**EXERCISE BRIEF:** Transcribe exactly, please, the line bearing "The image size" and all later lines through the end of the records, with the pictures left out.

Collection entries:
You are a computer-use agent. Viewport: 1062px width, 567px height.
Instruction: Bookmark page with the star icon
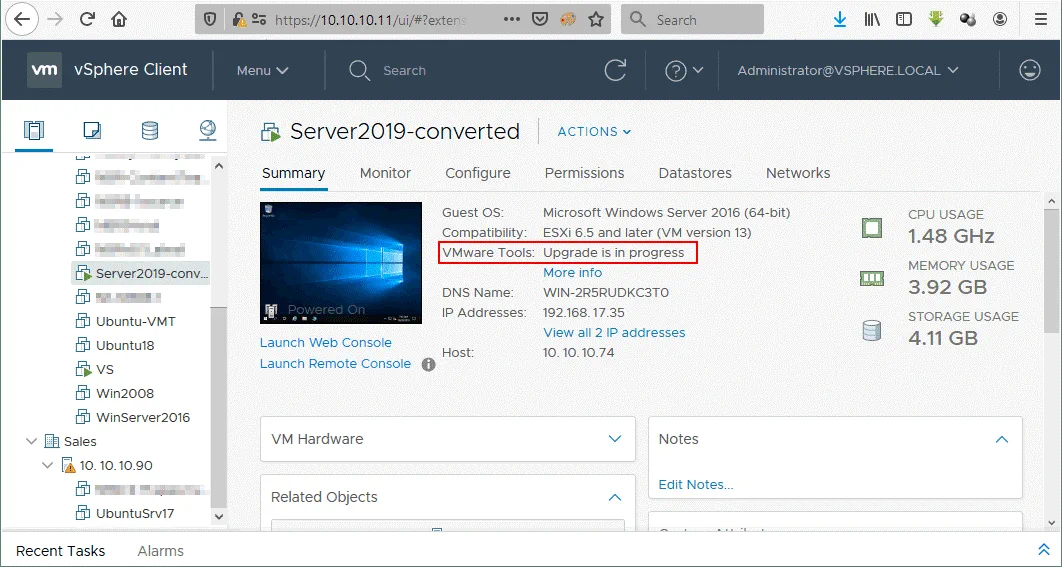click(x=596, y=19)
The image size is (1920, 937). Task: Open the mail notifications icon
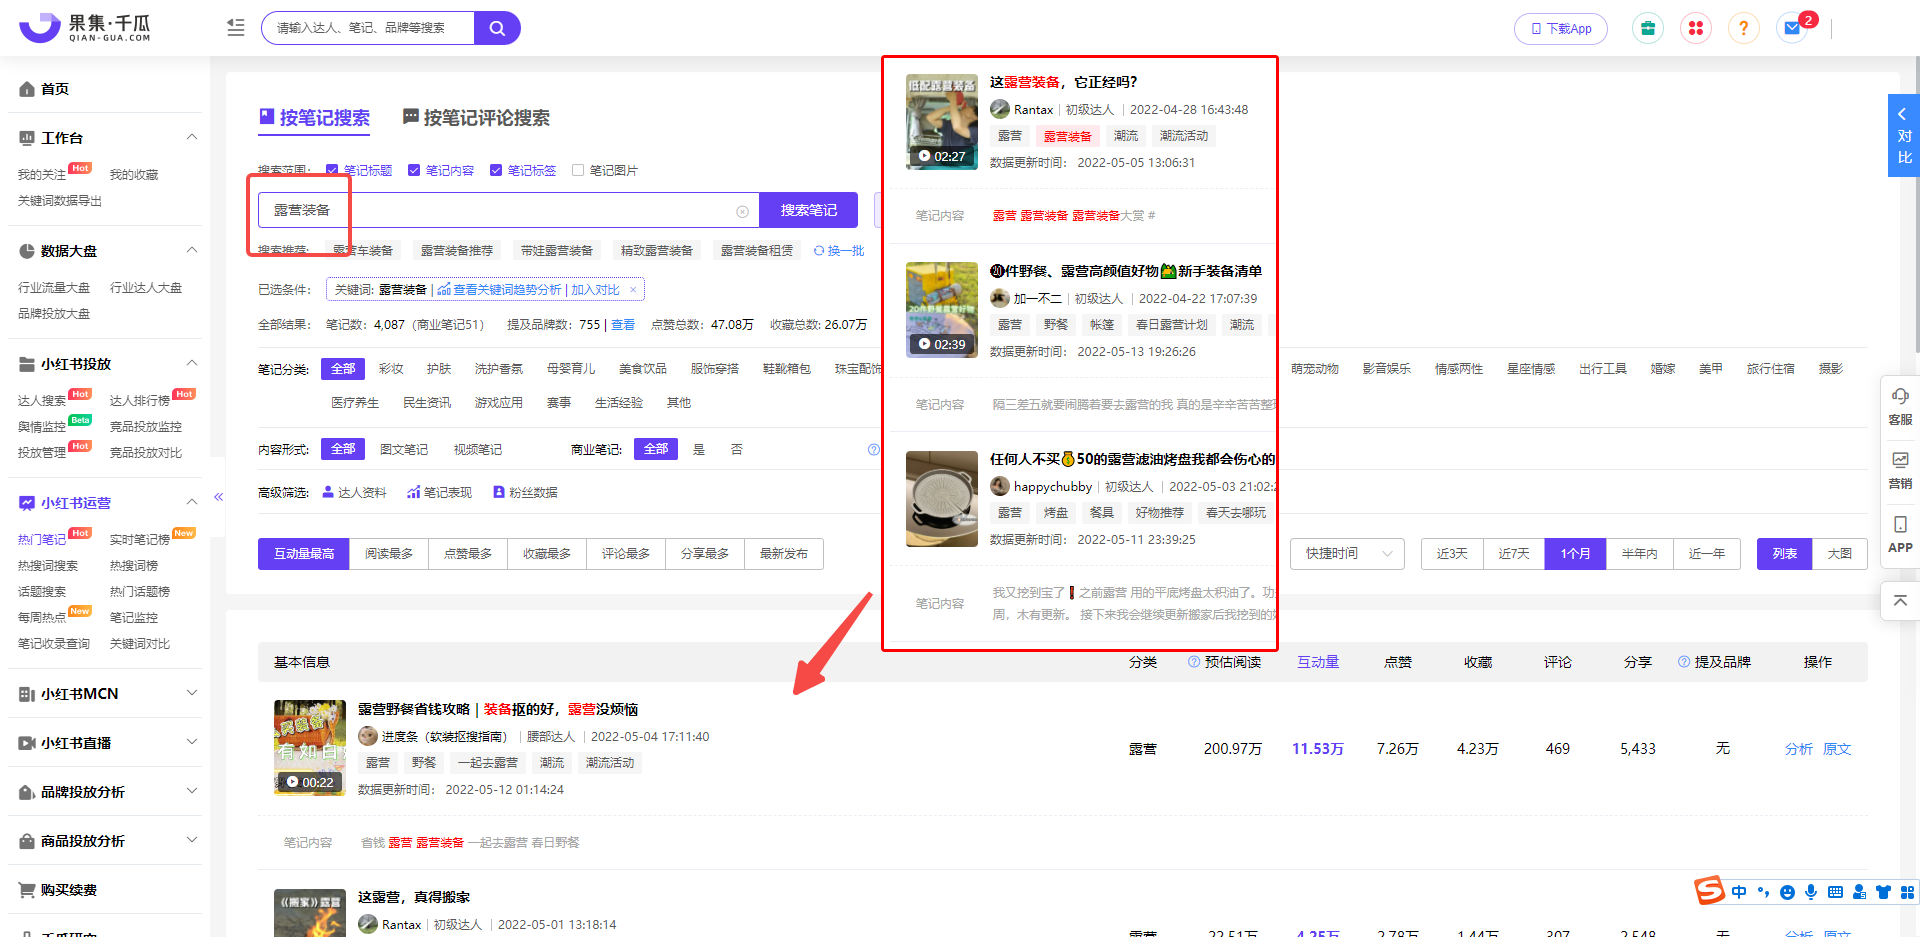click(1792, 28)
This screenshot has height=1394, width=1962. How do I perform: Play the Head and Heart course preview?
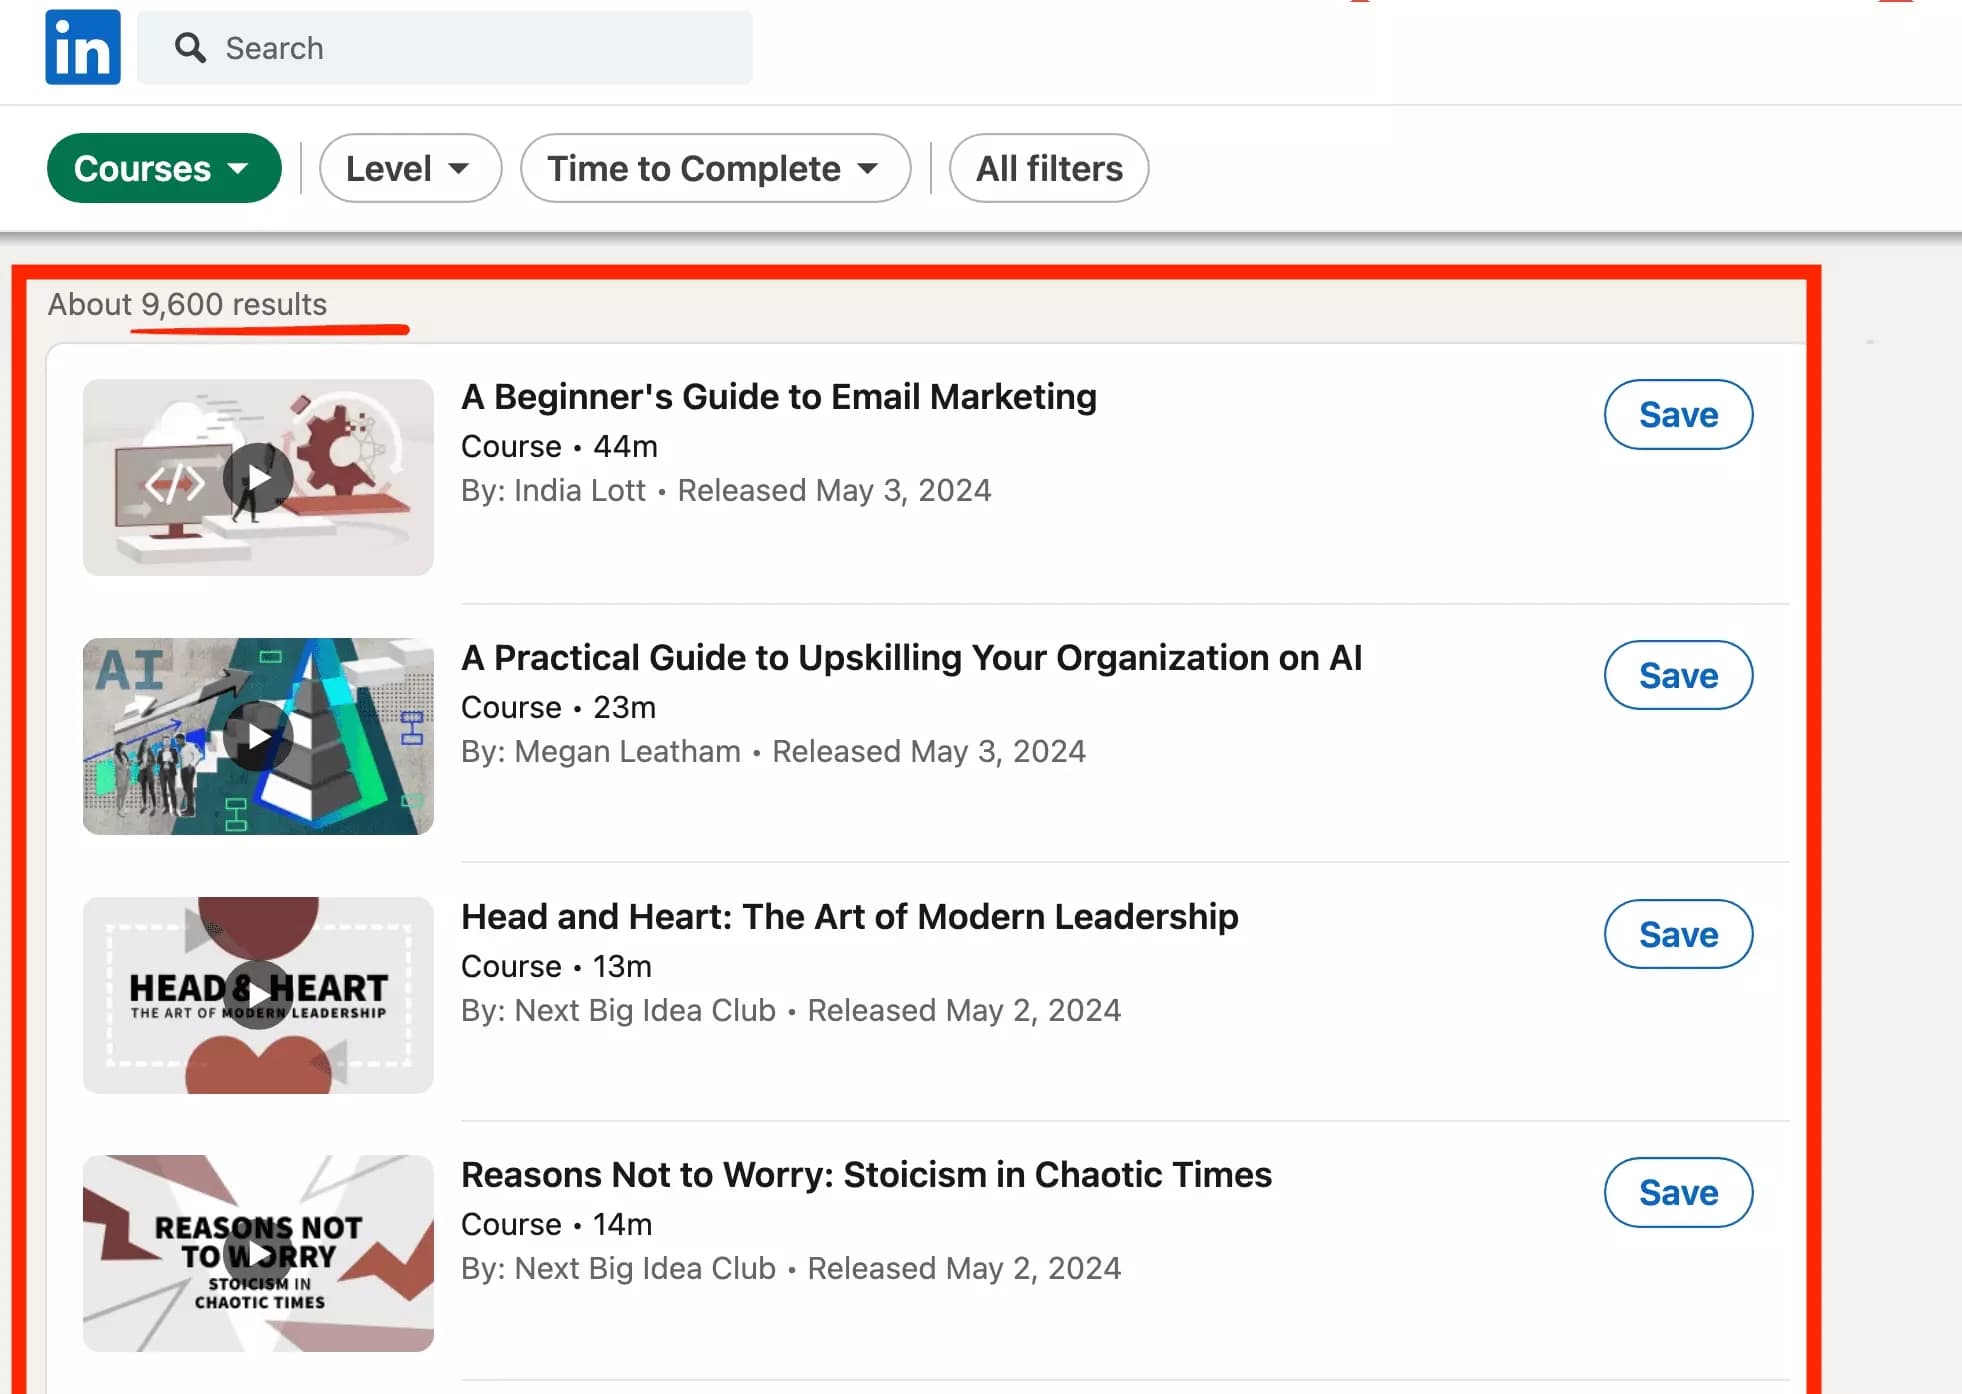tap(258, 995)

**COMPLETED EXERCISE:**
The image size is (1920, 937). Task: Open the mail notifications icon
click(1792, 28)
This screenshot has height=1394, width=1962. How do I perform: Play the Head and Heart course preview?
tap(258, 995)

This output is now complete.